昨年亡くなった世界最長寿のボルネオオランウータン、ジプシーさんのファンを中心に会場のモンベル渋谷店5階サロンは60名ほどのたくさんの来場者で賑わいました。
第1部ではジプシーの飼育を長く続けてこられた清水さんだけが知る事実や秘蔵の映像とともに、頭が良く温和で、いつも穏やかなジプシーの素顔がたくさん紹介されました。
綺麗な色の布が好きだったこと。ケンカをするオランウータンがいると仲裁に入ること。デッキブラシや布を使った掃除が好きだったこと。飼育員さんの意図を汲み取って協力してくれたこと。
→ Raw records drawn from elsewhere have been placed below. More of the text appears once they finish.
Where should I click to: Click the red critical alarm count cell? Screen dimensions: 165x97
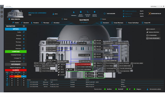(12, 76)
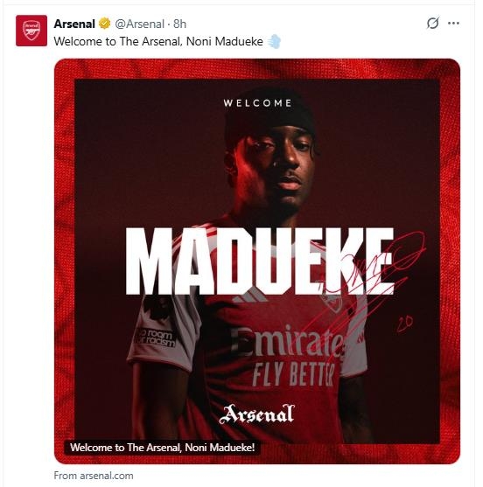Viewport: 483px width, 487px height.
Task: Open the Arsenal profile avatar
Action: coord(32,31)
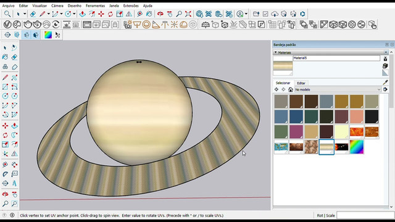Image resolution: width=395 pixels, height=222 pixels.
Task: Select the world map texture thumbnail
Action: coord(281,147)
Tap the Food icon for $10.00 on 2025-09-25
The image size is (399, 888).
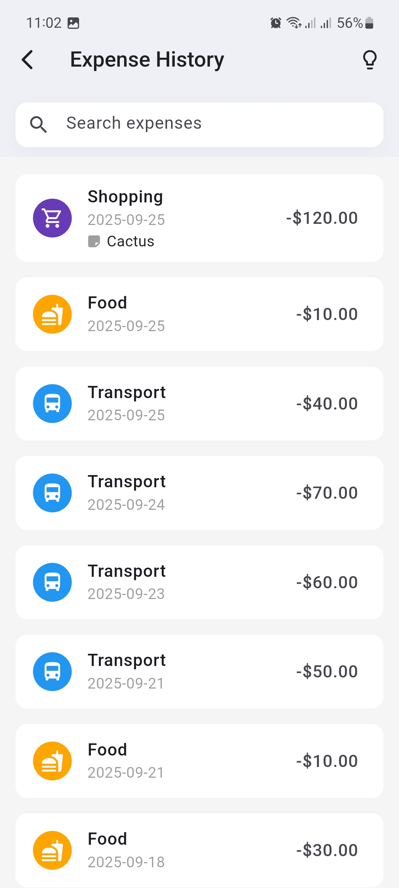pos(52,314)
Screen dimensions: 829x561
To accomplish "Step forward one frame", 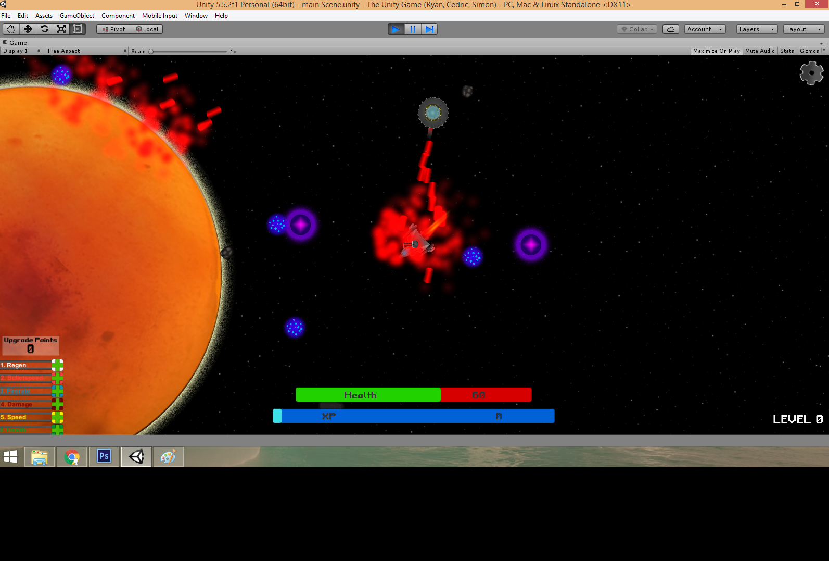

他人の子どもでも自分の子のように接してくれたこと。
ジプシーは本当に誰からも愛される存在でした。
また、清水さんはジプシーの故郷ボルネオ島での環境問題にも触れられ、日本人の私たちもFSC(紙)やRSPO(パーム油)といった認証ラベルのついた商品を選ぶことで、日常生活から環境問題の解決に関わることができることを紹介してくださいました。
第2部では多摩動物公園で長く働いた経験のある石田理事長と黒鳥理事も交えて、ジプシーや動物園飼育、そしてボルネオの環境問題にまつわるさまざまなエピソードを紹介。
質疑応答でもジプシーさんへの思い出話から動物園への就職事情についてまで、時間いっぱいまで盛り上がりました。
最後に、ジプシーさんへの恩返しをしたい、とBCTJ会員の小俣さんがBCTJの緑の回廊プロジェクトのなかで「ジプシーの森を作りたい」という呼びかけをされ、多くの方が寄付金を寄せてくれました。
参加のお土産はジプシーさんのポストカードと指紋のチャーム。ジプシーさんの温かさが心に残る講演会となりました。
清水さん、ありがとうございました。